While Pearl and Drenth generally believe that acquisition does more good than harm, groups representing physicians hold the opposite view.

Independent physician practices are fixtures in their communities, and their loss will lead to a less competitive market in terms of both cost and quality, said Anders Gilberg, senior vice president of Medical Group Management Association, in an email.

“Although the impact of consolidation depends on the type of consolidation and how concentrated the market is, research shows that provider consolidation can lead to higher costs to patients without clear evidence of improved quality of care,” he said.

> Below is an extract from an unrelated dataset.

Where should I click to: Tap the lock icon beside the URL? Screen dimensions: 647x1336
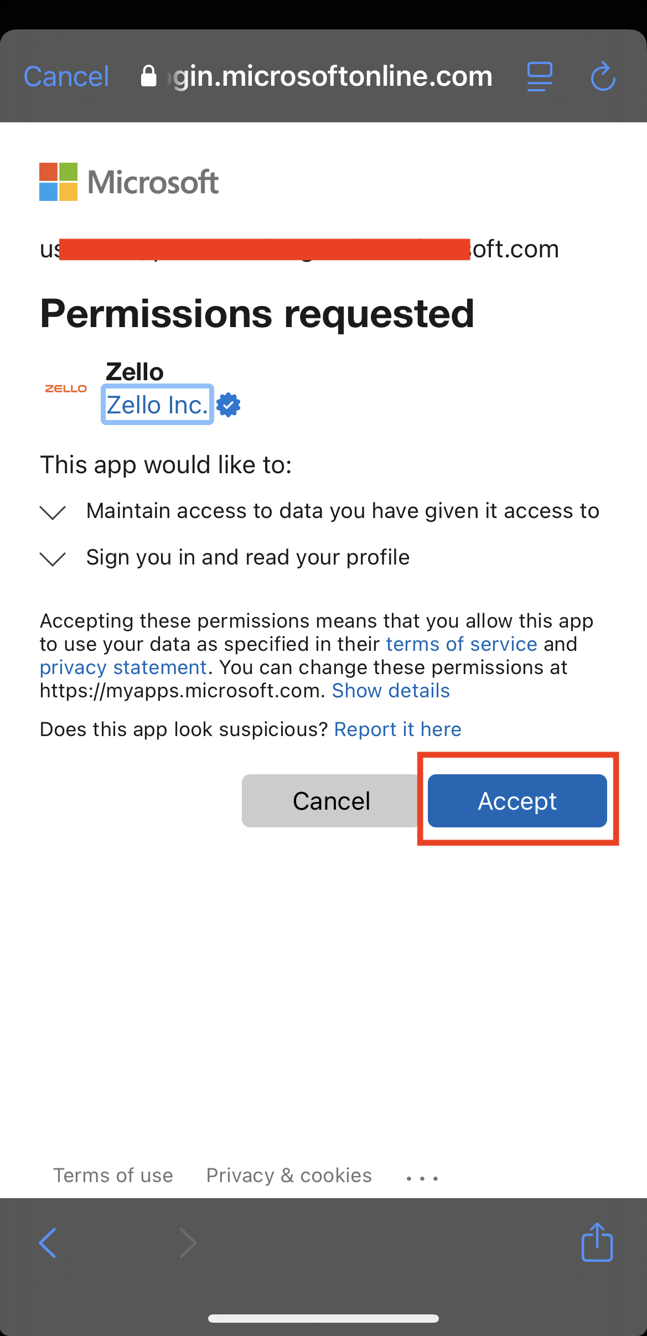coord(148,76)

Marni J. Carey, executive director of the Association of Independent Doctors, echoed this sentiment, adding that fewer independent practices mean less choice for patients. For example, when a patient goes to a primary care physician who is employed by a hospital, they may only receive referrals to specialists also employed by the hospital. This can result in a closed loop of care that could be far more costly than an independent physician who has more flexibility with regard to referrals.

“Patients lose access [when practice acquisitions rise],” Carey said, in a phone interview. “[They] get funneled into systems and don’t get the wide latitude of choosing the best physician for their condition.”

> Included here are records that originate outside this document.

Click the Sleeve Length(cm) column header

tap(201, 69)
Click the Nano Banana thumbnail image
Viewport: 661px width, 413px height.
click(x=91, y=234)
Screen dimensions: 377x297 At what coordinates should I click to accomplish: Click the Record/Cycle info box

A potential solution for physician practices that want to remain independent could be value-based payment arrangements, MGMA’s Gilberg added.

These can “potentially shield medical practices…by offering a consistent and sustainable source of reimbursement for services rendered, while also creating opportunities for cost savings and quality improvement,” he said.

Physicians appear to be showing interest in value-based care models, with respondents in an American Medical Group Association survey saying that 56% of their federal program revenue and 28% of their total commercial revenue came from value-based payment models in 2018. (The survey did not address whether the physicians who responded were independent or employed by hospitals or other entities.)

Dr. Christopher Chen, the CEO of concierge-style physician practice ChenMed, is all for physicians taking on more risk.

“Paradoxically, the best strategy for doctors who are ready to get over their Stockholm Syndrome with fee-for-service is not to take a little risk with ‘toe in the water’ value-based care programs, but to take a lot of risk,” he wrote in a blog on the ChenMed website in August 2020. “It’s actually quite freeing and quite possible to do much better financially while serving the best interest of patients.”